Cергей Баталов. ТОСКА ПО МИРОВОМУ ДОМУ
Книга избранного Анатолия Кобенкова включает в себя стихотворения начиная с 70-х годов и заканчивая написанными перед смертью. Это книга-памятник, результат работы всей жизни, это - книга, по которой будут судить о месте поэта во всей русской литературе. Тем более что, как часто бывает, осознание подлинного места поэта в литературе приходит только после его смерти. И приходит оно не само по себе.
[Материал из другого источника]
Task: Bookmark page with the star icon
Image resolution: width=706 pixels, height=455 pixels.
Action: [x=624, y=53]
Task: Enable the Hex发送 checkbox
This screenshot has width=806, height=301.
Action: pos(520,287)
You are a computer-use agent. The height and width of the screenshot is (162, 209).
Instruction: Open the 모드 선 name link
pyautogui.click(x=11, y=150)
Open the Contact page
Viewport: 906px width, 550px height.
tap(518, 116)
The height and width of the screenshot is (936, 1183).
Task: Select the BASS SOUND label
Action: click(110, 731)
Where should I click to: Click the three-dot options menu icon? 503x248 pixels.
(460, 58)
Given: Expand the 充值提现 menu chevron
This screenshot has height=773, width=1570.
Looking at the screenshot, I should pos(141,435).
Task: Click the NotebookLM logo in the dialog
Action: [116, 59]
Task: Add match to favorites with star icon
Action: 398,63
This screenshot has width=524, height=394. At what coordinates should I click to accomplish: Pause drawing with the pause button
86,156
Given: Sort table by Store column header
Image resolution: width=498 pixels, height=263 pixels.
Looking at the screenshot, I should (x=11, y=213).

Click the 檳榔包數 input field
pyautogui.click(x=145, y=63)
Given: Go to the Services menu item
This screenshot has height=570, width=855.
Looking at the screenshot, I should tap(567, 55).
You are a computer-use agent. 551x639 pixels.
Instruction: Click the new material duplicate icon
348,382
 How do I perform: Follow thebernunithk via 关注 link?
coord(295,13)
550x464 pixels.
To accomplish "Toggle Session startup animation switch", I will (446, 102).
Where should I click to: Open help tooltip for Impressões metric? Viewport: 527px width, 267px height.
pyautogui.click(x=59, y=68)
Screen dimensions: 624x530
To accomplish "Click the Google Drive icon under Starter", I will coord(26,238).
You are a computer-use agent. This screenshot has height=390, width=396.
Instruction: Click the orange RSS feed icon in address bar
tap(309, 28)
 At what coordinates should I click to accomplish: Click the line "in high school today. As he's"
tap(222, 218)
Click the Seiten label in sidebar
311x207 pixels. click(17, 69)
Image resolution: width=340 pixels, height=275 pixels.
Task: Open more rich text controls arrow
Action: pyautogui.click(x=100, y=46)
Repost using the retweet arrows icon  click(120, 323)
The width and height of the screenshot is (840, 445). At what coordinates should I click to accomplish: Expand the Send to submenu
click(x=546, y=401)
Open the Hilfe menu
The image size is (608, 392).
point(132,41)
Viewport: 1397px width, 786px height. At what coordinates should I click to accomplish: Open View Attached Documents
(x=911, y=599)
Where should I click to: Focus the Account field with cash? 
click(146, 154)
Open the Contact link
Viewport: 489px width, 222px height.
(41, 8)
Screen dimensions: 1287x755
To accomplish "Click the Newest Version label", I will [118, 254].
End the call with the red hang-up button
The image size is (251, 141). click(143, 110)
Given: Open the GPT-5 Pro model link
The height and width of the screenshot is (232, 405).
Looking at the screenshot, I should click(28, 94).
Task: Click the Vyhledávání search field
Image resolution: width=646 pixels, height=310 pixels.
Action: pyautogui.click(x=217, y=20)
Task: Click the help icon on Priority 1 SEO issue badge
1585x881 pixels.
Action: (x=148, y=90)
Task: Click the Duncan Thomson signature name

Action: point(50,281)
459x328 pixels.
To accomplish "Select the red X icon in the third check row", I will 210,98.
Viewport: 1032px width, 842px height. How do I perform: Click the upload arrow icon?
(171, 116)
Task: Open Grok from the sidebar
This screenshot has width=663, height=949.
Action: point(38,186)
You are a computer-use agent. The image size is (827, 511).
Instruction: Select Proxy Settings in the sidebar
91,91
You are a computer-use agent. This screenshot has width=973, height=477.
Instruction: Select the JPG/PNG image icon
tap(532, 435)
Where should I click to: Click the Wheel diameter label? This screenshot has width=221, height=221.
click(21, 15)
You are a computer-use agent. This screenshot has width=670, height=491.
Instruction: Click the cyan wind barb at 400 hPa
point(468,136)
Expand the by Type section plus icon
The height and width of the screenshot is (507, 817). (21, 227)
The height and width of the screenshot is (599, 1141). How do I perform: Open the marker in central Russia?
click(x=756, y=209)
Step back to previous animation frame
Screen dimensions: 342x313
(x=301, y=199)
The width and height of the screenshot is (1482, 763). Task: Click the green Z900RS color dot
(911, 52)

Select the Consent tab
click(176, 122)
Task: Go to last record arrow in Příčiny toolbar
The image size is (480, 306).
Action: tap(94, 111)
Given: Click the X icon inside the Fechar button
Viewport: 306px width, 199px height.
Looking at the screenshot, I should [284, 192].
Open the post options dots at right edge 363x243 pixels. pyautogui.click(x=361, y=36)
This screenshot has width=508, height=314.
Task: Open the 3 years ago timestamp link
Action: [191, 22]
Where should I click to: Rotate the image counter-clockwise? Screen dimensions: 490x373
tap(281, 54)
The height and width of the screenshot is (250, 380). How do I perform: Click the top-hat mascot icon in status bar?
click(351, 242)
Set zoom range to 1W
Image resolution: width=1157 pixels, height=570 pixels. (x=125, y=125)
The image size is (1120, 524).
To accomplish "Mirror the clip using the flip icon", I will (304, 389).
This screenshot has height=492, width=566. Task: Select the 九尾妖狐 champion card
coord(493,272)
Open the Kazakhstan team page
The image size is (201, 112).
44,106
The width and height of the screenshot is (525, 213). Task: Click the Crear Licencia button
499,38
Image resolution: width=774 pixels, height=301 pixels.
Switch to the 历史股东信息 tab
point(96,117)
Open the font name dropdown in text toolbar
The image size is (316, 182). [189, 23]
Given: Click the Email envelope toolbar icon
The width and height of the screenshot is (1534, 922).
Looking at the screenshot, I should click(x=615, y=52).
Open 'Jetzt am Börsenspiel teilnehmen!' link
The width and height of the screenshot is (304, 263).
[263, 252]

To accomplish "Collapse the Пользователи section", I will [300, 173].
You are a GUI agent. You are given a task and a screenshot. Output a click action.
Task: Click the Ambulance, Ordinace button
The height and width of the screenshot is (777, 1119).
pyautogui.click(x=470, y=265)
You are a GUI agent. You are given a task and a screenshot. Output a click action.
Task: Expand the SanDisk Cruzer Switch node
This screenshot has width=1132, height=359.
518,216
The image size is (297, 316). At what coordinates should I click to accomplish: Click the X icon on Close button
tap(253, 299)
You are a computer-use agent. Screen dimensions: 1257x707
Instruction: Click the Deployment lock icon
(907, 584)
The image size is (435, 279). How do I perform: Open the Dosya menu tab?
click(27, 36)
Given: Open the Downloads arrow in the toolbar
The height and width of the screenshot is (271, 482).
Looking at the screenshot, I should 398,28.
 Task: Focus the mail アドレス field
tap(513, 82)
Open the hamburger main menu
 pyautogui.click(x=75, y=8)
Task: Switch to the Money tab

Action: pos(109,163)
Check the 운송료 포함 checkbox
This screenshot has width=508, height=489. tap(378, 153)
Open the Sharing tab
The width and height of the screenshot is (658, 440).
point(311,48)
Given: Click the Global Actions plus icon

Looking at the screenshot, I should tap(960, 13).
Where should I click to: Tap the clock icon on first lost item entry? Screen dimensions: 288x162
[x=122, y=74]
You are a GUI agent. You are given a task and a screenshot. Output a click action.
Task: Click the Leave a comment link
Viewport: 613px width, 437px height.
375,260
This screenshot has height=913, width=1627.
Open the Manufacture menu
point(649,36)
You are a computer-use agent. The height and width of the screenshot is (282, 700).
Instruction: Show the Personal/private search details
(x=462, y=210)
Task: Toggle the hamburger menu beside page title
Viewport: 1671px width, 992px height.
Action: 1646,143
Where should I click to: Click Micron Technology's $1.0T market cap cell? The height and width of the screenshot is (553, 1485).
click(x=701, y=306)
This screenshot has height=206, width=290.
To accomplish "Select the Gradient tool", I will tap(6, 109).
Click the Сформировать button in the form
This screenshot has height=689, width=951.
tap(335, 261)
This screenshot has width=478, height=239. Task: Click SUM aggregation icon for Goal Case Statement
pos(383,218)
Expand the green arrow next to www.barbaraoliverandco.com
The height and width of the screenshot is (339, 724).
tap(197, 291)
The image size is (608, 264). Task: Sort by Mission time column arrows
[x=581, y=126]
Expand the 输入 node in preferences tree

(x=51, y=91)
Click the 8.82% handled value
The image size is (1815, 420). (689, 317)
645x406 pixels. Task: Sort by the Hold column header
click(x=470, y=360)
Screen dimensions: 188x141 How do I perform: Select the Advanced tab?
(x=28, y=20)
Уже готовая книга Кобенкова несколько лет пролежала в издательстве, пока, наконец, усилиями друзей поэта, людей, неравнодушных к его памяти, не была издана. Особо следует упомянуть имя поэта Анны Павловской, очень много сделавшей для того, чтобы сборник увидел свет. У читателя может вызвать удивление, насколько Анатолий Кобенков, писавший в советское время, был несоветским поэтом. Несоветским во всем – в темах стихов, далеких от социалистического реализма, в технике – вроде бы традиционной, но вместе с тем - неуловимо новой. Это - очень виртуозно «сделанные» стихи, берущие свой исток не в 20 и даже не в 19 веке, а где-то напрямую в поэзии Державина, с особым, присущим только тому столетию, сочетанием сентиментальности и «высокого штиля», с его избыточностью и виньеточностью, отточенной, вроде бы и не нужной красотой. Эта избыточность не случайна. Красота, излишество, культура – центр мироздания Анатолия Кобенкова. Его поэзия – до крайности культуроцентрична. Причем культура здесь имеется в виду вся, русская и мировая, со всеми родами искусств, во всей неразрывности единого культурного процесса.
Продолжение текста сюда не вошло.